Using that logic, isn’t that right?

I am none of those things. I am simply a reader. A lover of words, and thoughts, and concepts, and of the English language. Does Barnes and Noble honestly think that obscuring a new release by a best-selling author is the right thing to do? Moreover, does B&N really think they can keep it out of readers’ hands?

I used to tell my students to never let themselves be defined by geography. Not by salary, not by zip code, not by ethnicity, gender, workplace, income or speech pattern. Who cares where you live, where you work, how you talk?
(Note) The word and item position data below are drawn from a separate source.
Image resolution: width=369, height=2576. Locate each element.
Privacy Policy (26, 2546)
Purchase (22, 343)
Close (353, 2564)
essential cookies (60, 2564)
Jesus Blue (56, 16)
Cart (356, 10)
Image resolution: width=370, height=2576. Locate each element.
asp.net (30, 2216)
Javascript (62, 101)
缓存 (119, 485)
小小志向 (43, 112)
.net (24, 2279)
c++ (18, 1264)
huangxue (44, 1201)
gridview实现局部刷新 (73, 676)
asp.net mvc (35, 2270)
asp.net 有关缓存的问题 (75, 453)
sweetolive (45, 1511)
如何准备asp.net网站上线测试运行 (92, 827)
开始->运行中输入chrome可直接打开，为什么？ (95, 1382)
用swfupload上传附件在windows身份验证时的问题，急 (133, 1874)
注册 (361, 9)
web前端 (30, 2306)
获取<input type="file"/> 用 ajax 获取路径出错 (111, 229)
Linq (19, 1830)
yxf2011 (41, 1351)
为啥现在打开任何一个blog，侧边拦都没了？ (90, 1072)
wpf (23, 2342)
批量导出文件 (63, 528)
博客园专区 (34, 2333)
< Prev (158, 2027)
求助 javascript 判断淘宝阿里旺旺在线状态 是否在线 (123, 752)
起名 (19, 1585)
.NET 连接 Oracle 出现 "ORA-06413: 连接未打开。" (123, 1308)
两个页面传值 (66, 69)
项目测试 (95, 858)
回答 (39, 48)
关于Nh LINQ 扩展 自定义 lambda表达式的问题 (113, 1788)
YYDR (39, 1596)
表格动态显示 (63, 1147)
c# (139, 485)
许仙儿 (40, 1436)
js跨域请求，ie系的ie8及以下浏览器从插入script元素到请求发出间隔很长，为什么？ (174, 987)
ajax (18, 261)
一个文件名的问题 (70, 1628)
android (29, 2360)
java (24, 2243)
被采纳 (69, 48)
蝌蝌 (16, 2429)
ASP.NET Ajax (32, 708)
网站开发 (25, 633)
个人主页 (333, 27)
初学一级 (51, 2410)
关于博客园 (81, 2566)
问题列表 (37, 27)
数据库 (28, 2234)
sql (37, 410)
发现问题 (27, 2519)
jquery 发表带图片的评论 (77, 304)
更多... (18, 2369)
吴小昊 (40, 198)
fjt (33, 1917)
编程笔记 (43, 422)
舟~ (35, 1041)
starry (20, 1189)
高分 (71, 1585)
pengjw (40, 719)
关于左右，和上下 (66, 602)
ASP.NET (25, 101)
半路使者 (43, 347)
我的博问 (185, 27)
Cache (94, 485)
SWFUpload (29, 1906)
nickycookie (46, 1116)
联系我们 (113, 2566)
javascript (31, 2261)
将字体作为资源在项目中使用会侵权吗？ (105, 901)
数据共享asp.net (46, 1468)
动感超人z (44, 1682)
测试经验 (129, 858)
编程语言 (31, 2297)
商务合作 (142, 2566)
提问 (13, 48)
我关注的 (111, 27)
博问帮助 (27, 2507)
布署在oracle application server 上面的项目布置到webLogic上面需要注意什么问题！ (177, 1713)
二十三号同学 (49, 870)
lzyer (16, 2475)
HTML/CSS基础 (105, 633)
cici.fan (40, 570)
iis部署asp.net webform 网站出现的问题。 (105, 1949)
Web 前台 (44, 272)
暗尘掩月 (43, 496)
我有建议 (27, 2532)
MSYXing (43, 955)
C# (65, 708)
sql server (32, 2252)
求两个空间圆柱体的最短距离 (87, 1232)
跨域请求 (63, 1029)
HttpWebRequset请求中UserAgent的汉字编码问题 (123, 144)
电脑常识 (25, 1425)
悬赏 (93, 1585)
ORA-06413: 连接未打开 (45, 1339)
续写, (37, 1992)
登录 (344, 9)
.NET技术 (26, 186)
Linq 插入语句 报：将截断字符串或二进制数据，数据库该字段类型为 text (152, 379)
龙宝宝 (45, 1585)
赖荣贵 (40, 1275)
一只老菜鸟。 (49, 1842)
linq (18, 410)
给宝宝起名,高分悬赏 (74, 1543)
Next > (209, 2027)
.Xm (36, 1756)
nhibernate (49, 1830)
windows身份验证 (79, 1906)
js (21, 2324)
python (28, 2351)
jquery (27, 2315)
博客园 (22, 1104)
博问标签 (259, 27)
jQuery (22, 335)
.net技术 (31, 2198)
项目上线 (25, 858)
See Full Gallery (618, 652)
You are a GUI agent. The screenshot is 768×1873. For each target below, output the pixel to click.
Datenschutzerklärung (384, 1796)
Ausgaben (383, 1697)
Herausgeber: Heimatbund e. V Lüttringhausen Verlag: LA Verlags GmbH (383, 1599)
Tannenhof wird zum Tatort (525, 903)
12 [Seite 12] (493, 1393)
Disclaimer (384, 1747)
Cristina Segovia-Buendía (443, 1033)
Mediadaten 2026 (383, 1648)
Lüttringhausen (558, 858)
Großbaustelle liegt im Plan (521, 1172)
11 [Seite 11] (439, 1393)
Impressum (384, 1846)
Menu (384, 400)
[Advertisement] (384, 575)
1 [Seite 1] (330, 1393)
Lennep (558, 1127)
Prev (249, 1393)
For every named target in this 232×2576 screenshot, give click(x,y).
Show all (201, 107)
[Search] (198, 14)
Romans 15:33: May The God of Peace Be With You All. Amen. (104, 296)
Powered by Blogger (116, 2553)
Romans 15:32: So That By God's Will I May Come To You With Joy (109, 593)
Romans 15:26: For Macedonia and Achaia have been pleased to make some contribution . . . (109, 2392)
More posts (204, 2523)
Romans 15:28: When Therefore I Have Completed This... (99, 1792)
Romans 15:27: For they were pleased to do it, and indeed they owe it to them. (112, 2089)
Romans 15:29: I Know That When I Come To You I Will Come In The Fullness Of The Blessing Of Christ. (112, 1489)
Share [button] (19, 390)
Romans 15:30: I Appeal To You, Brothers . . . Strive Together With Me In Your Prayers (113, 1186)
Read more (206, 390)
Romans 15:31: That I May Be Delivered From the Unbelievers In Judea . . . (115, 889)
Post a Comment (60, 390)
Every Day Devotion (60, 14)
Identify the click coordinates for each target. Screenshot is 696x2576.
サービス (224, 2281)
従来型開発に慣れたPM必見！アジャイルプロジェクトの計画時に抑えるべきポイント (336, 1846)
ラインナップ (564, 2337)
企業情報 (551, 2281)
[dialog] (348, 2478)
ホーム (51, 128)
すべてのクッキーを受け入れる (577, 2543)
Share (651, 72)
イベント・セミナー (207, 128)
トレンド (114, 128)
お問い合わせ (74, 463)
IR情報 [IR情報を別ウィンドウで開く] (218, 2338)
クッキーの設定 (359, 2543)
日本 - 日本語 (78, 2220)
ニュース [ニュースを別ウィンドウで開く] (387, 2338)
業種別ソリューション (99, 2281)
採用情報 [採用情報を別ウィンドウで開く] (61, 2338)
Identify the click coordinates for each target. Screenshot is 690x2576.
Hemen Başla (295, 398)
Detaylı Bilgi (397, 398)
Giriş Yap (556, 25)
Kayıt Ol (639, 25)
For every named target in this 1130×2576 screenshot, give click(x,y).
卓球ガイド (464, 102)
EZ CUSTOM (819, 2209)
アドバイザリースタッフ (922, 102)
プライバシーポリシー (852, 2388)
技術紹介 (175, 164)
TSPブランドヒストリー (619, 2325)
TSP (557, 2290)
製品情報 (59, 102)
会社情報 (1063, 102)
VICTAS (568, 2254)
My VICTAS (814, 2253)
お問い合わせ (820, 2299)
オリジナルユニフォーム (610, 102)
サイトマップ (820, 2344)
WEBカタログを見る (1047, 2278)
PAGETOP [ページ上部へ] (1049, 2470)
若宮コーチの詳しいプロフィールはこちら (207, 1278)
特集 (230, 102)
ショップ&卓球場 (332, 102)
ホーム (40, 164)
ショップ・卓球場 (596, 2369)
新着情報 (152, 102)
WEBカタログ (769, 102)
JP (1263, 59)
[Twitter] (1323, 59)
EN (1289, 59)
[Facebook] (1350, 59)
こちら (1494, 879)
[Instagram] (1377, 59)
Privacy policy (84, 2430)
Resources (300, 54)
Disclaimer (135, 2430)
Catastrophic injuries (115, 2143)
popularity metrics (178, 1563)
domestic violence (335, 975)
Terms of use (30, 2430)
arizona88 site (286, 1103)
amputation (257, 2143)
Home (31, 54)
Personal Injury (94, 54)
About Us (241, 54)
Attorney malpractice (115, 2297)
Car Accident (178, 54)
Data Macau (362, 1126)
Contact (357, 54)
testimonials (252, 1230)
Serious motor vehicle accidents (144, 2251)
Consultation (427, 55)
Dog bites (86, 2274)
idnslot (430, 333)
Work on yourself. Because in America, anyone can be anything. That’s the glory that is America.

You can be anything you want to be, we tell our young people. But when we expose them only to the books we deem influential, we send them a different message:

You can be anything you want to be. But only if you’re reading the right books.

I’m not clear on what is going on with Dr. Seuss, because I’m strategically avoiding the news until I can gather my thoughts about it. But I know I’m distressed. As an English teacher, it pains me that any book would be banned or taken out of publication simply because one day someone in a little room with too much time on his hands decided it contained “subversive thoughts or images.”

Any image or thought can be made subversive by an individual who has decided to make them so.

*There is no such book. I looked it up. But it has great potential.